In the few French homes I’ve visited I often see rooms filled with beds where everyone bunks down together when they come to stay, it made me consider the cultural issues of personal space and what we (me/my friends) think of as acceptable. Earlier this year, two writers came for a week to our UK production offices to work with us, I suggested that they might prefer to share a two-bedroom apartment rather than have hotel rooms. The idea was unacceptable because it meant they’d have to share a bathroom.

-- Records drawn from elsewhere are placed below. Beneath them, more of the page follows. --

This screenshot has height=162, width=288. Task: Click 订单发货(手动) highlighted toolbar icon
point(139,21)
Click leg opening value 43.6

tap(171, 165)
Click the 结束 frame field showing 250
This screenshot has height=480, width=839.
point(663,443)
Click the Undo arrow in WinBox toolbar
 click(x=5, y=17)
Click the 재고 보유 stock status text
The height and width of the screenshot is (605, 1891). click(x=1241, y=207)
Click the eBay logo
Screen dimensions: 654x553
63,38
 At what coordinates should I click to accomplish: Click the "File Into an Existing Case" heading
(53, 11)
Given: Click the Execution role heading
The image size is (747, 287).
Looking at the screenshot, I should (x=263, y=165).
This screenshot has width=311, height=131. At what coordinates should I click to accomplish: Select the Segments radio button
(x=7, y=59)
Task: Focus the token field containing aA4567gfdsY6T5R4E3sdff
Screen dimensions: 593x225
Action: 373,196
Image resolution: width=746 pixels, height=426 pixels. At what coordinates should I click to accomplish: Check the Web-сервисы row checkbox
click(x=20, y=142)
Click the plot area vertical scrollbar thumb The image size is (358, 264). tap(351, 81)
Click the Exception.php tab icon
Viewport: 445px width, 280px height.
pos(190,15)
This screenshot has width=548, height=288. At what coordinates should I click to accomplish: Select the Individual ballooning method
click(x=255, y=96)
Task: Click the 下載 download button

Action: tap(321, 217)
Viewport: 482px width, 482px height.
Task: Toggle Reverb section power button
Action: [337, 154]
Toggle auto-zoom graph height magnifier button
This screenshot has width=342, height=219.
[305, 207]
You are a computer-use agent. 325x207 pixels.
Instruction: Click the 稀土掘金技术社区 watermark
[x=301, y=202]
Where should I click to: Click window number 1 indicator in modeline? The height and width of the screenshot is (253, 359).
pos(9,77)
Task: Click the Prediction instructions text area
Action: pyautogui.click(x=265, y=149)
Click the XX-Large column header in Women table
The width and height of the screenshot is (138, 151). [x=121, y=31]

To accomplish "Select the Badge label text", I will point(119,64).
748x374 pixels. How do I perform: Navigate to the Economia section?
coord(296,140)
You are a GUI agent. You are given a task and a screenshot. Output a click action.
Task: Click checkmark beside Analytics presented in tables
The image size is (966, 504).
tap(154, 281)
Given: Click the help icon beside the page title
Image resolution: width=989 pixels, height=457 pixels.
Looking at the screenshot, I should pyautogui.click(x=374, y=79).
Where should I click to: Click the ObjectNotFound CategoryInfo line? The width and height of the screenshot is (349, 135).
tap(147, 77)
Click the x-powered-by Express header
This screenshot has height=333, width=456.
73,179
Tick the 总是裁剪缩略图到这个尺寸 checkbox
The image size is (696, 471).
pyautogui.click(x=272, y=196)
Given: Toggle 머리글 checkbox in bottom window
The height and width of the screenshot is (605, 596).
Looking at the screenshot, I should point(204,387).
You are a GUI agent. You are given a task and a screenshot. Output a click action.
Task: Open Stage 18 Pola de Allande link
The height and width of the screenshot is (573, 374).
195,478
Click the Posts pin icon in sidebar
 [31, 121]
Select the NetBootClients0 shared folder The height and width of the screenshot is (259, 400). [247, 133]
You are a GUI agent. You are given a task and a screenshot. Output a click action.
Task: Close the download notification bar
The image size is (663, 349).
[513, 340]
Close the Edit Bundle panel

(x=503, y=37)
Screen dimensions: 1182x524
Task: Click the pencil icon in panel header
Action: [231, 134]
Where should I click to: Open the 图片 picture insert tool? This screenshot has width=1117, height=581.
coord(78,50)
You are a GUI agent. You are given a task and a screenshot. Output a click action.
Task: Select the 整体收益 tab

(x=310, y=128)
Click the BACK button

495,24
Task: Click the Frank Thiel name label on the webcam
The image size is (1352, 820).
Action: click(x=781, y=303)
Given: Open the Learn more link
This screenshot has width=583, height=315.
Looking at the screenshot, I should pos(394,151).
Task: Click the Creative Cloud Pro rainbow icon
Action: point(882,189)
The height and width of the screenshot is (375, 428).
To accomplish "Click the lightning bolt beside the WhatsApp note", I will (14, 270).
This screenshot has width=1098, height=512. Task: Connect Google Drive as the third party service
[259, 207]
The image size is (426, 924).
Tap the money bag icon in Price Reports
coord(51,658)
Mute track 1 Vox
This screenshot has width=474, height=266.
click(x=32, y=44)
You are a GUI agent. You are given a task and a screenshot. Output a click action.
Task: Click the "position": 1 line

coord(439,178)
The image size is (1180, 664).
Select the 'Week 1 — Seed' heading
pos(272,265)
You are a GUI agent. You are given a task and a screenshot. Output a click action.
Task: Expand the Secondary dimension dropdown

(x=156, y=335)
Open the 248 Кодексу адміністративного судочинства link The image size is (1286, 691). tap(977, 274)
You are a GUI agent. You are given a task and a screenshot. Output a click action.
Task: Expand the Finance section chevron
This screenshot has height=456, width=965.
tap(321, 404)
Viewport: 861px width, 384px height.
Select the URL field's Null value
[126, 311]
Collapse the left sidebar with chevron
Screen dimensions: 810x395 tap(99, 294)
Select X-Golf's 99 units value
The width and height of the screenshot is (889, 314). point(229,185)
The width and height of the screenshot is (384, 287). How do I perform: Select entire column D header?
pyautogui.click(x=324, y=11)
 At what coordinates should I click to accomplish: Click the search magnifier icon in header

By contrast, when I got involved in a student exchange to Romania. The Romanian students gathered to claim us and take us back to their homes. Irena took me and another girl to her family’s tiny apartment in a vast Stalinesque neighbourhod on the outskirts of the city. Her parents and grandparents would sleep in the one bedroom she said, then led us into the living room, the sofa was given a push and lo! A bed was produced for the three of us girls to sleep in for the week.
Homeric Hapaxes.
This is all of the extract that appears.